I noted that the syllabus differed from the actual video lectures available and the YouTube playlist listed the lectures out of order, so below is the list of 2015 video lectures in order.

The highlight for me was Alex Graves‘ talk on RNNs (Lecture 13). A smart guy doing great work. I was reading a lot of Alex’s papers at the time I watch this video so I may be biased.

Resources

Deep Learning at Udacity by Google

This is a mini course collaboration between Arpan Chakraborty from Udacity and Vincent Vanhoucke, a Principal Scientist at Google.

The course is free, hosted on Udacity and focuses on TensorFlow. It is a small piece of the broader Machine Learning Engineer Nanodegree by Google hosted on Udacity.
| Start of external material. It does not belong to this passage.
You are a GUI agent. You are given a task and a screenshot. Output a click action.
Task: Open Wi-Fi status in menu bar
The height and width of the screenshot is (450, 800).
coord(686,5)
You must sign-up to Udacity, but once you sign-in you can access this course for free.

All course videos are on YouTube, but (intentionally) really hard to find with poor naming and linking. If anyone knows of a pirate playlist with all of the videos, please post it in the comments.

The course is divided into 4 lessons:

  • Lesson 1: From Machine Learning to Deep Learning
  • Lesson 2: Deep Neural Networks
  • Lesson 3: Convolutional Neural Networks
  • Lesson 4: Deep Models for Text and Sequences

The course is short but is broken up into many short videos and the Udacity interface is nice. Vincent seems to present in all of the videos I looked at (which is great) and videos are shown in the YouTube interface.

There is also a discussion form where you can ask and answer questions, driven by the slick discourse software.

My preference was to dip into videos that interested me rather than completing the whole course or doing any of the course work.

Resources

Deep Learning Summer School at Montreal

A deep learning supper school was held in 2015 at the University of Montreal.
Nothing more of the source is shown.